Петербург! Стройность, строгость, четкость. Широкие, прямые улицы. Камень, гранит и чугун. Просторные площади, бесконечные каналы. Близость моря и присутствие величественной реки… Чуждая, странная красота: в зимние дни — в полдень мрак, и зажжены огни… Летом — в два часа ночи ярко сияет солнце. Сначала пугало и пронизывало жутью… Потом начала эта красота овладевать. Невский, связанный с Гоголем романтический Невский, по которому в зеленые сумерки развешивались цепи огней… Необъятная Дворцовая площадь, среди которой возвышается Александровская колонна с ангелом и которая кажется такой пустынной и жуткой, когда падает густой сеткой снег… Эрмитаж с зябнувшими на морозе гигантами-кариатидами и несравненная Зимняя Канавка, в арке которой открывается, как в рамке, Нева… И арки «Новой Голландии», ее гармоничные, как музыка, линии, ее типичный для Петербурга цвет — коричневато-красный, такой теплый в серых сумерках, с серыми колоннами, вливающимся в Мойку каналом и виднеющимися вдали золотыми крестами… Золотые шпили, вонзающиеся в небо: шпиль Адмиралтейства, та самая «адмиралтейская игла», о которой читала у Пушкина… Шпиль Петропавловской крепости, говоривший о похороненных царях и о живущих узниках… И шпиль Инженерного замка, напоминавший об убийстве Павла…

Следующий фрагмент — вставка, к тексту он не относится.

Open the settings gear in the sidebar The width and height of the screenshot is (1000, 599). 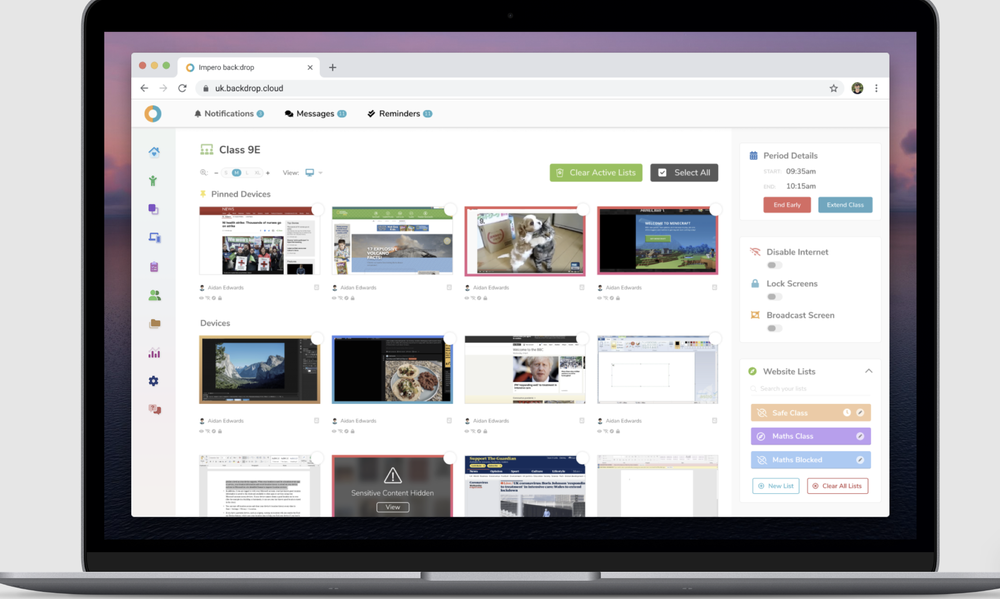[154, 381]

По набережным мчались роскошные экипажи: придворные кареты с лакеями в красных с золотом ливреях, «эгоистки» с красавцами гвардейцами, коляски с бледными, тонкими, томными дамами в тысячных соболях. Султаны, каски, плюмажи… Дворцы, напоминавшие римские дворцы времен Возрождения. За зеркальными стеклами вихрились тени бала: долетала в морозную ночь бальная музыка… У подъездов разостланы были красные ковры, по снегу или по грязи, и лакеи высаживали воздушных дам, важных мужчин в мундирах или фраках под шинелями. А кучера до утра дрогли на козлах, и покорно вышагивали полицейские, отгоняя зазевавшихся прохожих… Модные притоны впускали сотни людей. Лилось рекой шампанское, раздавались гортанные песни цыган или дерзкие французские шансонетки, тысячи выбрасывались на устрицы, ужины и женщин… Но мрачно и неслышно скользили по тротуарам тени голодных проституток, воров и бездомников — и, чем дальше от набережной и от Невского, чем ближе к кварталам Достоевского, тем мрачнее становились улицы, тем зловещее бродящие, как призраки, люди — накипь столицы, порождение нищеты и порока…

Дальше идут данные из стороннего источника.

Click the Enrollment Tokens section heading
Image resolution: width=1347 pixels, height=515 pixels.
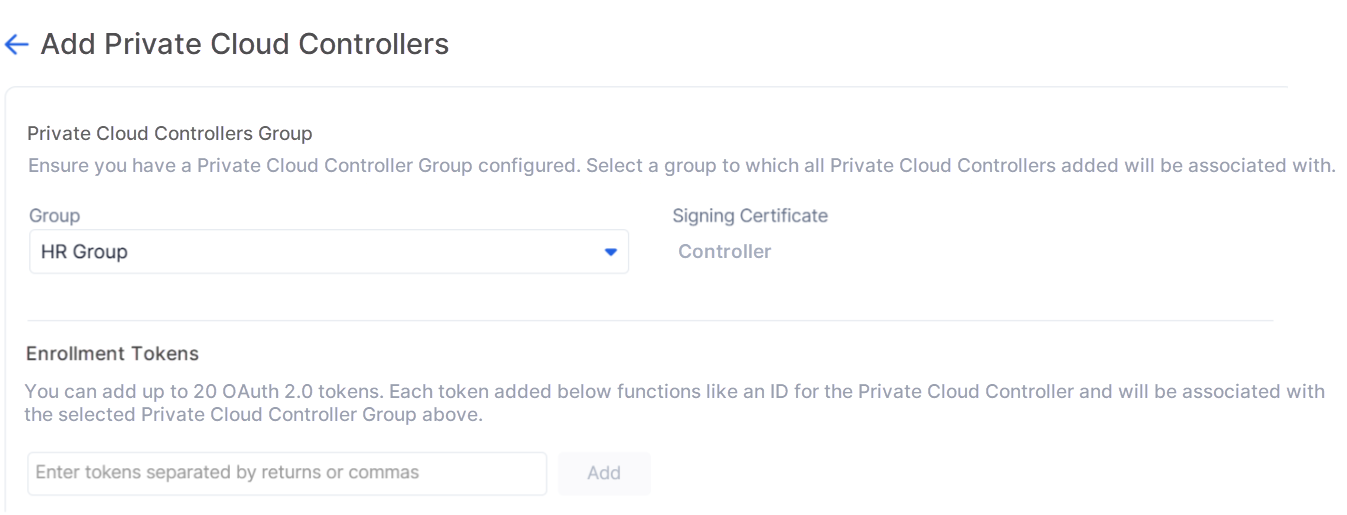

Осенью и весной начинали грохотать пушки, и бурно вздымалась Нева, как во времена «Медного всадника», а сам он, позеленевший от времени, на своем вздыбившемся коне, продолжал указывать вперед, не предчувствуя, куда несет его неумолимый конь…
В ноябрьском полуденном мраке, сквозь туман, сам как туманный призрак, вставал красавец Исаакий, о котором сложили легенду, что, когда он рухнет и уйдет в землю, тогда погибнет Петербург…
Адмиралтейство стояло стройное и прекрасное. Иней обводил белым пухом изящные абрисы бледно-желтых стен, и белые деревья сада обрамляли их кружевной аркой. Чугунные решетки дворцов и Летнего сада чернели на фоне Невы и неба, как графика Добужинского или Остроумовой. Розовый цвет гранита смягчал его суровость, но крепко охватывали набережные город и держали его в плену. А Марсово поле казалось старинной цветной гравюрой со своими старыми домами, бледно-зелеными, красновато-коричневыми, желтыми с белым, как тот, где бывал Пушкин…
И вот приходила весна и приводила белые ночи. Таинственные, не спящие ночи, полные сладкой тоски и весенней грусти… Нева сверкала в утреннем свете опалом и перламутром. Парочки мчались в экипажах на Острова, а за ними бежали охрипшие оборванцы, протягивая в коляску увядающие розы…
И всюду чуялось какое-то беспокойство, какая-то тревога, точно обреченность, под внешним порядком и стройностью… Город пугал меня. Я чувствовала в нем что-то нереальное: его сумерки днем и свет ночью особенно пронизывали жутью все мое существо.
Люди, окружавшие меня в Петербурге, были чужды мне. Почти все мои новые знакомые, особенно из так называемого «общества», казались мне фальшивыми, неискренними, нереальными, как куклы из «Сказок Гофмана». Я не видела «настоящих» людей. Все точно старались быть во что бы то ни стало «оригинальными», какими-то персонажами из романов.
Кто — отрицал женщин, кто — носил под мундиром вериги, кто — говорил о тайных обществах со странными названиями и ритуалом, кто, наконец, избирал своей специальностью неведомыми путями знать все про всех. Но все окружали себя таинственностью, все говорили намеками, как-то непросто.